A black-box recording of dialogue between the Air India flight's two pilots indicates it was the captain who turned off switches that controlled fuel flowing to the plane's two engines, The Wall Street Journal reported on Wednesday, citing people familiar with US officials' early assessment of evidence uncovered in the crash investigation.
Captain Sumeet Sabharwal and first officer Clive Kunder were flying the aircraft.
“The first officer who was flying the Boeing 787 Dreamliner asked the more-experienced captain why he moved the switches to the “cutoff” position after it climbed off the runway, these people said,” the Journal reported. “The first officer expressed surprise and then panicked, these people said, while the captain seemed to remain calm.”
Air India did not respond to Reuters’ request for comment outside regular business hours.

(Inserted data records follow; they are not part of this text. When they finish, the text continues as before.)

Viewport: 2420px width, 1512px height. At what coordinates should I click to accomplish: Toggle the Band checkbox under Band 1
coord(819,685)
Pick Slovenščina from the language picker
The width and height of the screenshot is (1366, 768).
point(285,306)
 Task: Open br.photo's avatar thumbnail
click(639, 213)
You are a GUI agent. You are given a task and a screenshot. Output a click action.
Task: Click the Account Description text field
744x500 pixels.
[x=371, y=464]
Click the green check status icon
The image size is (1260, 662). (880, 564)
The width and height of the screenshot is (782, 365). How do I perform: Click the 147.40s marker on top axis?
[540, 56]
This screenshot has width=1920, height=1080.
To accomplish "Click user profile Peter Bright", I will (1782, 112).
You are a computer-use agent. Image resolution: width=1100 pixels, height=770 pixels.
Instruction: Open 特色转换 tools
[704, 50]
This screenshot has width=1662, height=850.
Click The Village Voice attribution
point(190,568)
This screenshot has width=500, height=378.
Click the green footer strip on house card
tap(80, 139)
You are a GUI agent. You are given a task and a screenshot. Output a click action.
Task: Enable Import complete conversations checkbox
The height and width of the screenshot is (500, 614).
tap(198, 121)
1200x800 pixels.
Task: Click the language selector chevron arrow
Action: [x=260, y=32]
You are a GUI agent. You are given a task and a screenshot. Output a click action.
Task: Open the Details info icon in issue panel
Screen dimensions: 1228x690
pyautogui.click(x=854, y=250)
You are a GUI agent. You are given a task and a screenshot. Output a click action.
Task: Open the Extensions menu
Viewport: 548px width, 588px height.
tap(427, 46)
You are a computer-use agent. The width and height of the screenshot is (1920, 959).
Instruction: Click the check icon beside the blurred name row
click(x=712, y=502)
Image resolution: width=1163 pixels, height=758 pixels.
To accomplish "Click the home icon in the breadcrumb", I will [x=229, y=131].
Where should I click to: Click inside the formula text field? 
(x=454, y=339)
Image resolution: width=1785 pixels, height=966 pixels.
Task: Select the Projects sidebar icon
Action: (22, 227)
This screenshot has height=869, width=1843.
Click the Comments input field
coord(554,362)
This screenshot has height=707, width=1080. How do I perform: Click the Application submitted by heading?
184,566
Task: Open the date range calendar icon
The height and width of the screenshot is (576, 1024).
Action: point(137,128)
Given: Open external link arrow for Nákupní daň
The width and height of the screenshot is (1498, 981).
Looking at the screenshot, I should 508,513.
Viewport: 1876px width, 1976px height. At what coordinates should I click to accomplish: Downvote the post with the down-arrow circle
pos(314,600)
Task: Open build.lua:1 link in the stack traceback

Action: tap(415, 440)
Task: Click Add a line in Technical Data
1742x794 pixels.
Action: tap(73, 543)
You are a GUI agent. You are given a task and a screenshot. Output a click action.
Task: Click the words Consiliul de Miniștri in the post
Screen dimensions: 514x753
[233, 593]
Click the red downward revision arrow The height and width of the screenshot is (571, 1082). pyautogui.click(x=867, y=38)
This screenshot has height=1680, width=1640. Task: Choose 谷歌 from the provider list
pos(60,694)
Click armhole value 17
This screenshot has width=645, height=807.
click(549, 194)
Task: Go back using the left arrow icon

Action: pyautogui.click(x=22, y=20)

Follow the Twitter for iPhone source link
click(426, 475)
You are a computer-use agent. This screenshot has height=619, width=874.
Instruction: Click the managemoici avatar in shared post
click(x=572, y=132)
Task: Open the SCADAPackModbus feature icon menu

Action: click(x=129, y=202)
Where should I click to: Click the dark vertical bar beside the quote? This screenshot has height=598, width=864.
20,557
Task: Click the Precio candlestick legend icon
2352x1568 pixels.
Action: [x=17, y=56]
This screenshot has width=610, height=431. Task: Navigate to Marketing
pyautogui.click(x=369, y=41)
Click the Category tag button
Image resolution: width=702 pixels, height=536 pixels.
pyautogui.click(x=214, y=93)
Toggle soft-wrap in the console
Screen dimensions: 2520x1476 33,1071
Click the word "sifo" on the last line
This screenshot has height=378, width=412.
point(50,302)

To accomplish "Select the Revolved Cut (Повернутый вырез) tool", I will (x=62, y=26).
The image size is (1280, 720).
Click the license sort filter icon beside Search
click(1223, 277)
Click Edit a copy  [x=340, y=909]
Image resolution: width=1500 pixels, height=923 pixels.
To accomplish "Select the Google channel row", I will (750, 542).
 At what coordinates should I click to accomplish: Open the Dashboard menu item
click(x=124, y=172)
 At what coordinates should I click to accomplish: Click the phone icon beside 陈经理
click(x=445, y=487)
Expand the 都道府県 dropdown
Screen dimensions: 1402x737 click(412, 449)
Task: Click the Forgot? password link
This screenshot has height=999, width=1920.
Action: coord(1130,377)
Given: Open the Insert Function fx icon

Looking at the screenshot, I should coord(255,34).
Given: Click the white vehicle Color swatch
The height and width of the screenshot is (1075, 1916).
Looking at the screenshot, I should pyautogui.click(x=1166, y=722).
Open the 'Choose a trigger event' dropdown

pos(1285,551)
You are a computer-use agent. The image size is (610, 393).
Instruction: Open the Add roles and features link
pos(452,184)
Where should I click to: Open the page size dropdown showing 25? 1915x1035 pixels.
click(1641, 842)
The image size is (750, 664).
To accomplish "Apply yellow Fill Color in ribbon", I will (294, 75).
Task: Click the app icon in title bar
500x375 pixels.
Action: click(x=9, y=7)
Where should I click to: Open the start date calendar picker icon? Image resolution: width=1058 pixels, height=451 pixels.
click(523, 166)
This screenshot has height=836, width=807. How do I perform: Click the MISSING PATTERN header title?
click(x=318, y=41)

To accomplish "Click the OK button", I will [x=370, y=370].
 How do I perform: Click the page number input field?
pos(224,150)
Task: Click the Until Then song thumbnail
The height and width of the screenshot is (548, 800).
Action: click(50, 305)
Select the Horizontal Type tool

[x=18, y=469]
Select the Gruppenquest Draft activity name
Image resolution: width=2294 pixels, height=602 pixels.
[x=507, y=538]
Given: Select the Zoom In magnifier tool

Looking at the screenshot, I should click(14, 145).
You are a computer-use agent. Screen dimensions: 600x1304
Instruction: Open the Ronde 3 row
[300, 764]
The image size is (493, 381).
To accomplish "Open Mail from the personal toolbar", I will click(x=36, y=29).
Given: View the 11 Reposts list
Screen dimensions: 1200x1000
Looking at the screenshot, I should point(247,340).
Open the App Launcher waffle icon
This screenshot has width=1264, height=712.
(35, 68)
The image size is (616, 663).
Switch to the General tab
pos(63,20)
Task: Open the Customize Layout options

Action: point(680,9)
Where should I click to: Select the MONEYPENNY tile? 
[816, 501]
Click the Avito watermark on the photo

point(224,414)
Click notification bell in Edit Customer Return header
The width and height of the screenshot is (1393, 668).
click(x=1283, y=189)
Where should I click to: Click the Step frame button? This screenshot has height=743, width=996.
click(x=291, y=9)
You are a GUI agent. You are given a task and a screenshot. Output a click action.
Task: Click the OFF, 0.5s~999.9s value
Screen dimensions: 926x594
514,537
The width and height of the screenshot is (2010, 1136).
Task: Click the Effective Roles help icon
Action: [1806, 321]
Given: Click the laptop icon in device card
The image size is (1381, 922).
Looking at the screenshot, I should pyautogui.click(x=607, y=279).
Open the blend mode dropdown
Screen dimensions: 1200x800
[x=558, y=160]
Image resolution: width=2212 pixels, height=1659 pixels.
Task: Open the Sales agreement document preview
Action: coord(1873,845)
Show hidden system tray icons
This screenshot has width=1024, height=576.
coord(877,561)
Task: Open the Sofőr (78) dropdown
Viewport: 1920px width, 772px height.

The WSJ said: “When asked to comment on the Journal’s reporting about the pilots, a press officer for India’s Ministry of Civil Aviation and AAIB called it one-sided and declined to comment further.”
The WSJ report said Jennifer Homendy, chairwoman of the US National Transportation Safety Board, has sought to listen to the recording.
India’s Aircraft Accident Investigation Board (AAIB), in its preliminary report released on Saturday, said the switches controlling the fuel supply to the aircraft’s two engines had “transitioned” from “run” to “cutoff” moments after its takeoff. A few seconds later, both switches were moved back from the “cutoff” to “run” mode. Both engines relighted, but the aircraft was flying too low to recover.
Aviation experts who have reviewed the AAIB report say its language appears carefully chosen. The report states the switches “transitioned” from run to cutoff, a phrasing that, while technically correct, implies human action without stating it outright.
Multiple pilots have said the switches cannot move on their own. They point out that the one-second lag between the two switches being flipped is consistent with manual operation.
A key point of concern is a brief exchange cited by the report: one pilot is said to have asked the other why he had cut off the fuel, to which the second pilot replied that he had not. Shortly after that exchange, the air traffic controllers heard the Mayday call, seconds before the crash.